Shane MacGowan, legendarny wokalista irlandzkiego zespołu The Pogues, zmarł w czwartek rano – poinformowała w Internecie jego rodzina. Miał 65 lat.
Autor tekstów do „Fairytale of New York” zmarł o 3 nad ranem w towarzystwie żony i rodziny – poinformował w Internecie jego zespół.
„Nie wiem, jak to powiedzieć, więc po prostu to powiem” – napisała na Instagramie jego żona, Victoria Marie Clark.
„Nie da się opisać straty, jaką odczuwam, i tęsknoty za kolejnym z jego uśmiechów, który rozświetlił mój świat” – powiedziała o „miłości mojego życia, najpiękniejszej duszy i pięknym aniołku”.
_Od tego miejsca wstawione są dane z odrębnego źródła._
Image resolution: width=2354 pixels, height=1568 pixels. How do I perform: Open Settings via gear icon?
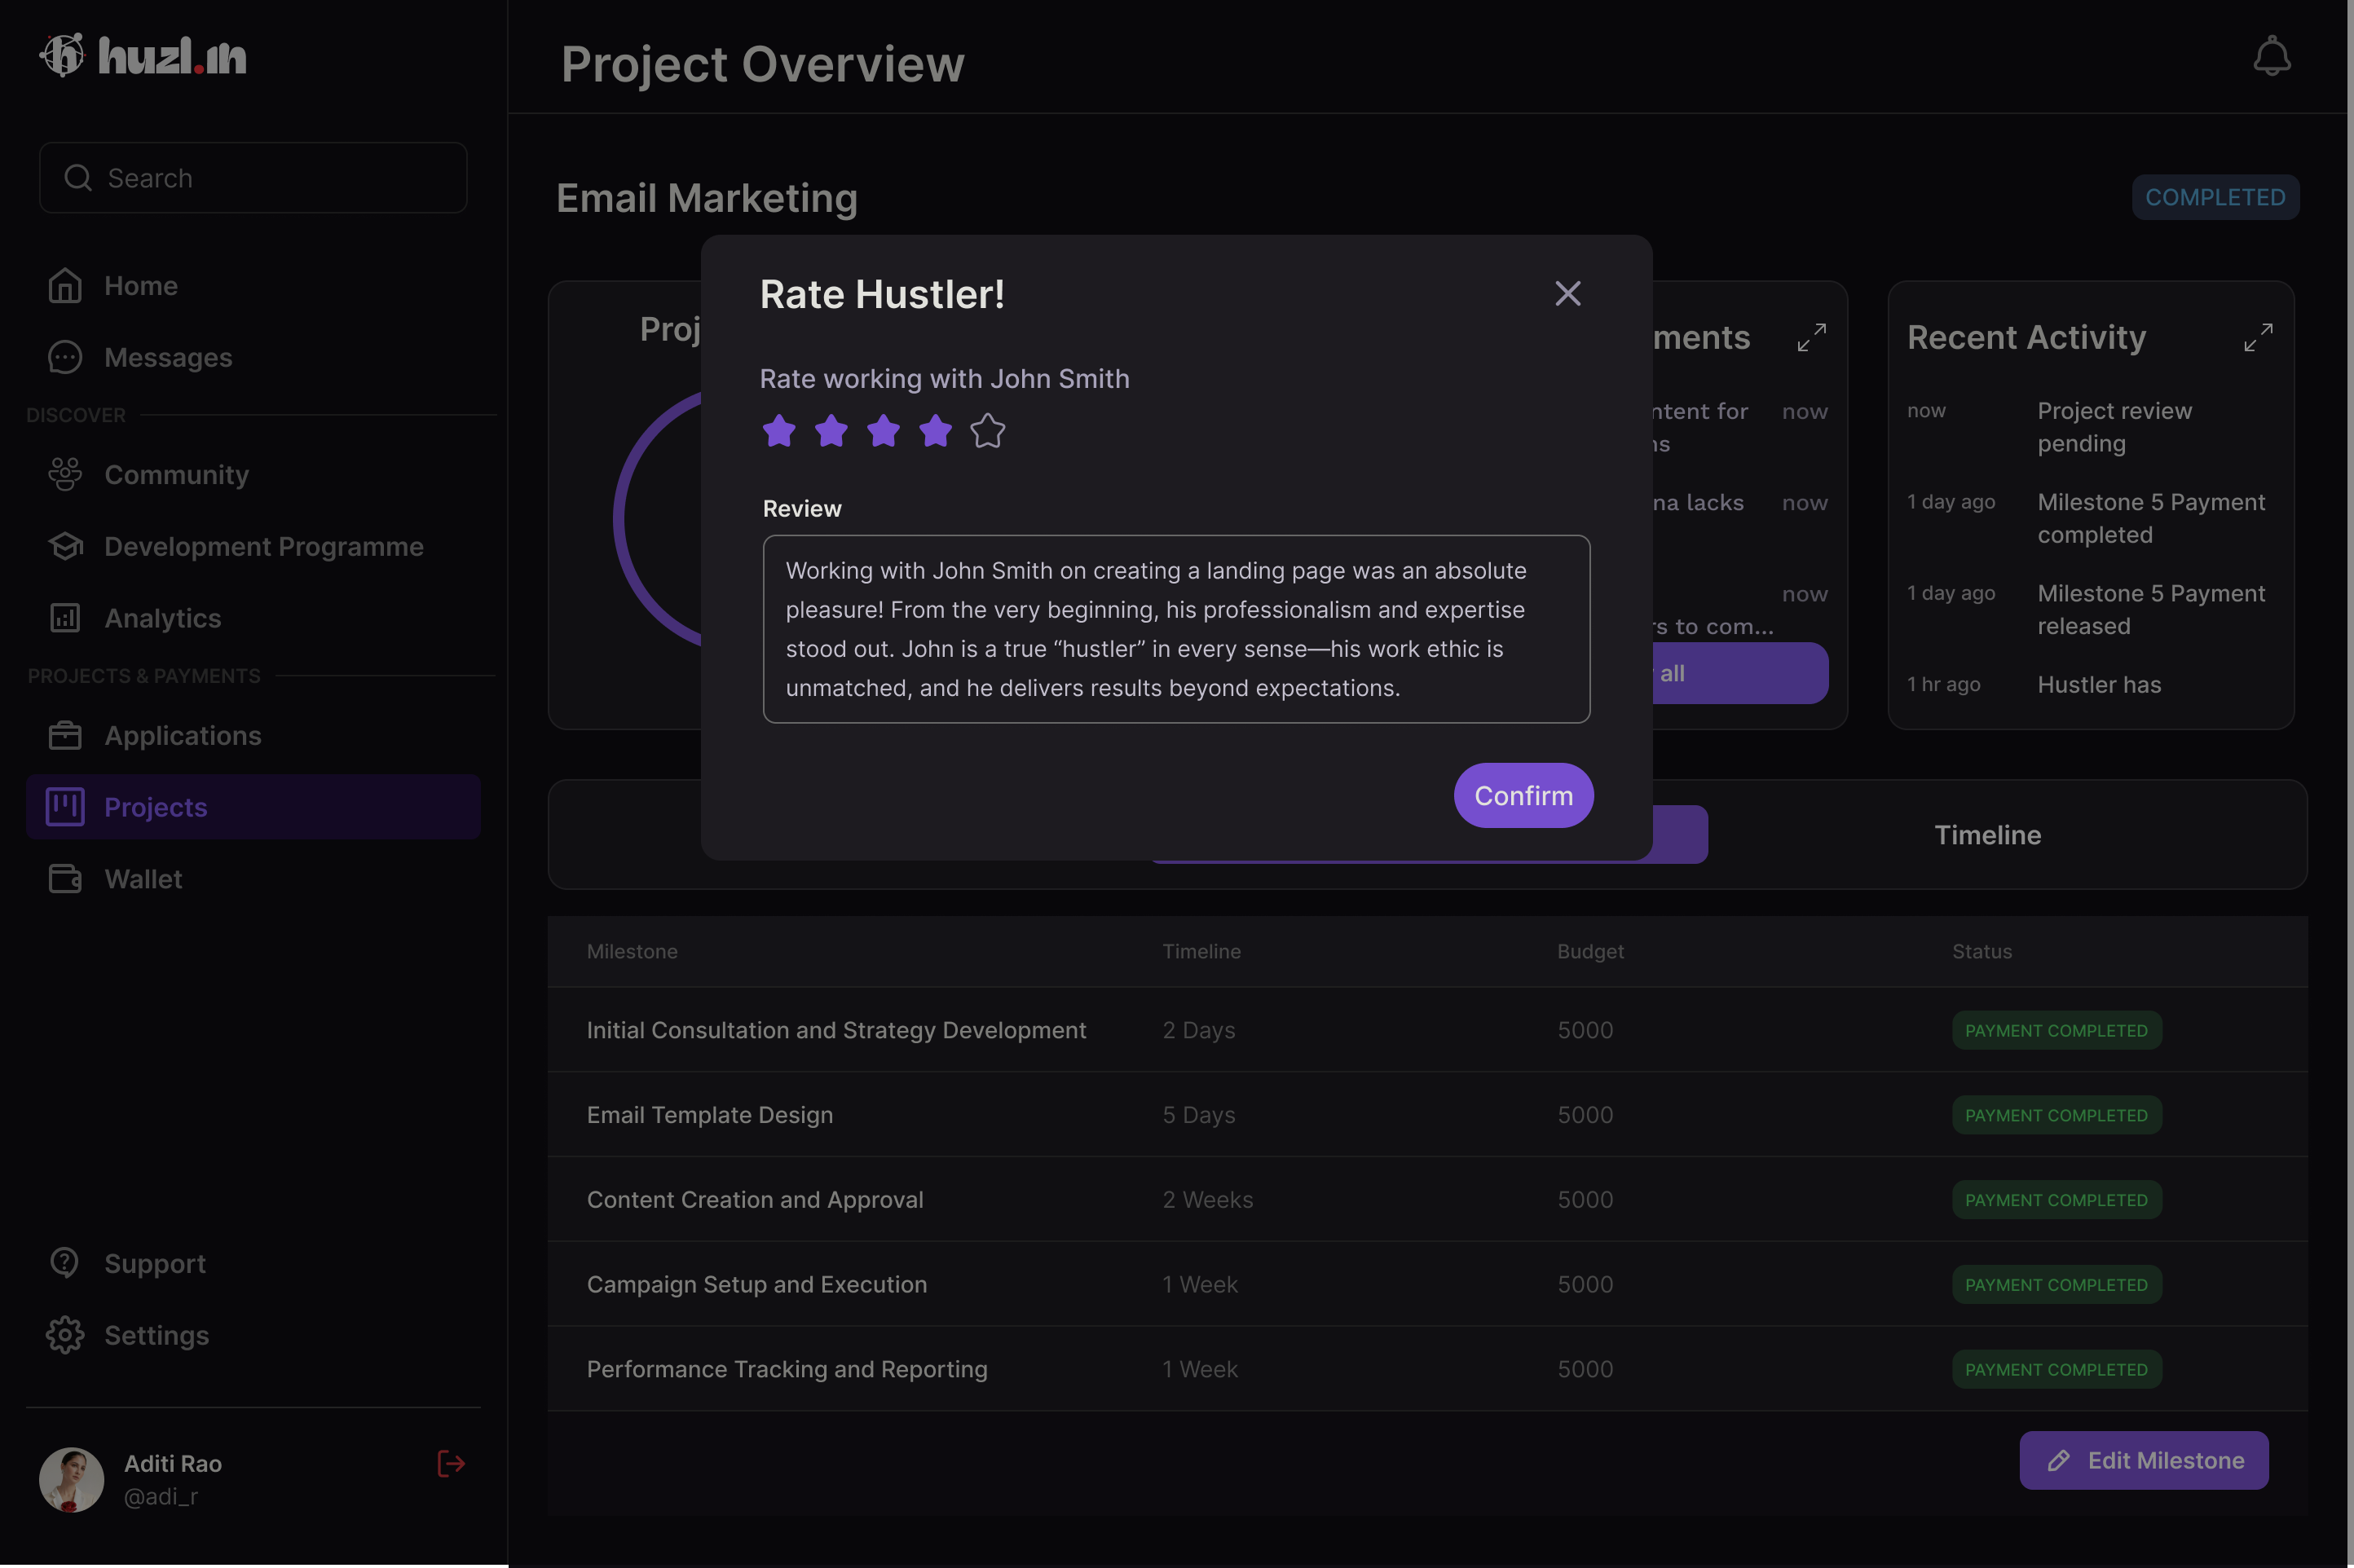point(66,1335)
W czwartek nie od razu wyjaśniono przyczynę śmierci, ale McGowan w ciągu ostatnich kilku lat cierpiał na szereg problemów zdrowotnych.
W grudniu 2022 r. otrzymał leczenie z powodu zapalenia mózgu – czyli powiększenia mózgu – i latem spędzał więcej czasu na oddziale intensywnej terapii.
McGowan, która od 2015 roku porusza się na wózku inwalidzkim, na początku tego miesiąca wróciła do szpitala z nieznanym stanem.
Urodzony w Kent w Anglii w Boże Narodzenie 1957 r. McGowan już od najmłodszych lat demonstrował swoje umiejętności opowiadania historii.
Już w wieku 13 lat zdobył nagrodę literacką Daily Mirror, a za swoje artykuły otrzymał stypendium w Westminster School w Londynie.
„Nie byłem tam długo” – powiedział McGowan W 2013 roku powiedział „The Guardian”. „Zostałem dźgnięty nożem za palenie trawki i zostałem zwolniony”.